Description
“Handmade in France”
Made by hand (and uniquely so), the Thiers-Issard brand is, in this one opinion, the most hollow ground and flexible razor left in production today. They’ve produced straight razors for nearly 100 years in Thiers, France, with traditional methods confined to this most special of nations, such as lead tempering and the use of a single forging die and multiple hammer/reheat/hammer cycles versus the quicker method employed elsewhere where a progressive series of forging dies are used in sequence with just one heating cycle.

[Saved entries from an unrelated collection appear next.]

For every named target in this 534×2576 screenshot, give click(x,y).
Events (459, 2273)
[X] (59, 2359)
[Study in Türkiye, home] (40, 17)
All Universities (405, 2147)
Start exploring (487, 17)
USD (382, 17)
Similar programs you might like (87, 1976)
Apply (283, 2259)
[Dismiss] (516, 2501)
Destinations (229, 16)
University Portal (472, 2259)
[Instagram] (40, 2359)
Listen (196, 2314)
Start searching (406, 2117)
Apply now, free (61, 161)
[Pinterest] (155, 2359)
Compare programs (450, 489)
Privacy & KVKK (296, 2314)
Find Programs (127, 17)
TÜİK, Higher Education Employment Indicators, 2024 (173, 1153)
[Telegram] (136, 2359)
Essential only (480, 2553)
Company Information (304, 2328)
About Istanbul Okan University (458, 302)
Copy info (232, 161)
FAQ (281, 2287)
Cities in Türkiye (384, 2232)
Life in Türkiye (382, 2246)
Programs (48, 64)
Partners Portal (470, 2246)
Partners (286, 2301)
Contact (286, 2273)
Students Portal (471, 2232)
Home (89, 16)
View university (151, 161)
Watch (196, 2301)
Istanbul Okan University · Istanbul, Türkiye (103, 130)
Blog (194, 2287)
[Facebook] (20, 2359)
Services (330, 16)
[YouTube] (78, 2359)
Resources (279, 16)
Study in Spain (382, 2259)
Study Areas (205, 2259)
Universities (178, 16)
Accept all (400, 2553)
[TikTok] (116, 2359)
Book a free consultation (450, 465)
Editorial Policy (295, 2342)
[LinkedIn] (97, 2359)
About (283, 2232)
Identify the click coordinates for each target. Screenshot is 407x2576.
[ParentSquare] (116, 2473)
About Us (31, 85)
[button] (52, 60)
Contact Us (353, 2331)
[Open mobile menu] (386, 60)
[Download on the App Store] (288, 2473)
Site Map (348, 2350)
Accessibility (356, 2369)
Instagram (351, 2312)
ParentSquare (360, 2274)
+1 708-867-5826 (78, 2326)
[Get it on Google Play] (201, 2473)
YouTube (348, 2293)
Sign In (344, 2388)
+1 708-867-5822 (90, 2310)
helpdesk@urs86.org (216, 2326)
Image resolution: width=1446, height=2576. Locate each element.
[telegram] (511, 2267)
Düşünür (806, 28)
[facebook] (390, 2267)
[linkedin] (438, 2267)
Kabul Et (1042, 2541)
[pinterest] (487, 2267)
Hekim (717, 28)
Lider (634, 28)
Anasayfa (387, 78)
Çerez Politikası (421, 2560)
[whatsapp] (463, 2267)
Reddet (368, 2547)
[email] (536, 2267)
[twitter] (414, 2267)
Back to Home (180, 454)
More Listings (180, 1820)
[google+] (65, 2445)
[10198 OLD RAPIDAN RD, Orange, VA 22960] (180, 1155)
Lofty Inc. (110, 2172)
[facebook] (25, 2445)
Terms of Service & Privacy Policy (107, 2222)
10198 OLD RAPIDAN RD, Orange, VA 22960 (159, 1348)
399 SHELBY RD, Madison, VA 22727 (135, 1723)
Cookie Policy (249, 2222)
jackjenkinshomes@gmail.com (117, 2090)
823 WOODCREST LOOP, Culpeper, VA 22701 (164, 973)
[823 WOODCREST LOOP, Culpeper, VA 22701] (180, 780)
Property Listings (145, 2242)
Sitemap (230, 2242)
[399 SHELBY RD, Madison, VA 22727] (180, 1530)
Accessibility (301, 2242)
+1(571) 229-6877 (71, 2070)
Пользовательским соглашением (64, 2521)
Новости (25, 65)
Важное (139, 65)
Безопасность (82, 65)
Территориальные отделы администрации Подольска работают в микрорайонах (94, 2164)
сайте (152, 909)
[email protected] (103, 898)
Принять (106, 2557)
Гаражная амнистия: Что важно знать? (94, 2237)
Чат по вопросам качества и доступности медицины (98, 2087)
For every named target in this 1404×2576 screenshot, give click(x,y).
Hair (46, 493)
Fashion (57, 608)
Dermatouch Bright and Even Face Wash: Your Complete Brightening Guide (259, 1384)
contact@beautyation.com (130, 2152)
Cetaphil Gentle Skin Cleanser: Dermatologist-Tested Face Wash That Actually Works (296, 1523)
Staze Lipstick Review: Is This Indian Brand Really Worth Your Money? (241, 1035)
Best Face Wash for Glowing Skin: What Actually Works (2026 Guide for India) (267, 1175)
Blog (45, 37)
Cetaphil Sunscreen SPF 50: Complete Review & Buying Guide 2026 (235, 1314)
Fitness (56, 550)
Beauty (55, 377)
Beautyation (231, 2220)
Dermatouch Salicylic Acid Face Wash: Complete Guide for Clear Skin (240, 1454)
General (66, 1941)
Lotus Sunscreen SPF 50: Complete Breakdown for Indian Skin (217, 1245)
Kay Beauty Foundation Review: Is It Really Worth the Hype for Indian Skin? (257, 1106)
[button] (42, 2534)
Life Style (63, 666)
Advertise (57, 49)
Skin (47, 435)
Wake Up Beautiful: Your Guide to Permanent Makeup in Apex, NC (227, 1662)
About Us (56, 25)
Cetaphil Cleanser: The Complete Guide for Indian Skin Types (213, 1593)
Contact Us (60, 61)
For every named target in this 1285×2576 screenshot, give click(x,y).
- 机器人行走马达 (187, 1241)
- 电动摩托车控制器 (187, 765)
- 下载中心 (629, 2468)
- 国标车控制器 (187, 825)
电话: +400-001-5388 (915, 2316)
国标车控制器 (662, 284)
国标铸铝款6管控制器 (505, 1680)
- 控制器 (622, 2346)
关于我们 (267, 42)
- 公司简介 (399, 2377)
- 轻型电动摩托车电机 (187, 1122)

The “Le Chatellerault” is an extra full ground special razor, and because the molten steel used was forged in the early 20th century for Jacob HOLTZER; the steel was forged then, and thereafter tempered/ground/polished/laser engraved/sharpened/scaled by the Thiers-Issard of today. This steel is unique, and must be hollow ground 100% by hand (hollow grinding is hard labor, and all the remaining factories try to find automated ways to do as much of the early hollow grinding steps as they can, but the Chatellerault’s steel requires all the steps to be done the old fashioned way).
Likely in pockets of cutlery of the EU, there are more still opportunities for historic forgings, so it is sort of like buying “whisky with a story”, as I like to call it – this steel is not the Carbonsong C135 of TI’s own creation as on almost every other razor they make. Not quite the same as any other modern forged TI, and so whether that is a good or bad thing is for you to decide, but a collector should have one, I suspect.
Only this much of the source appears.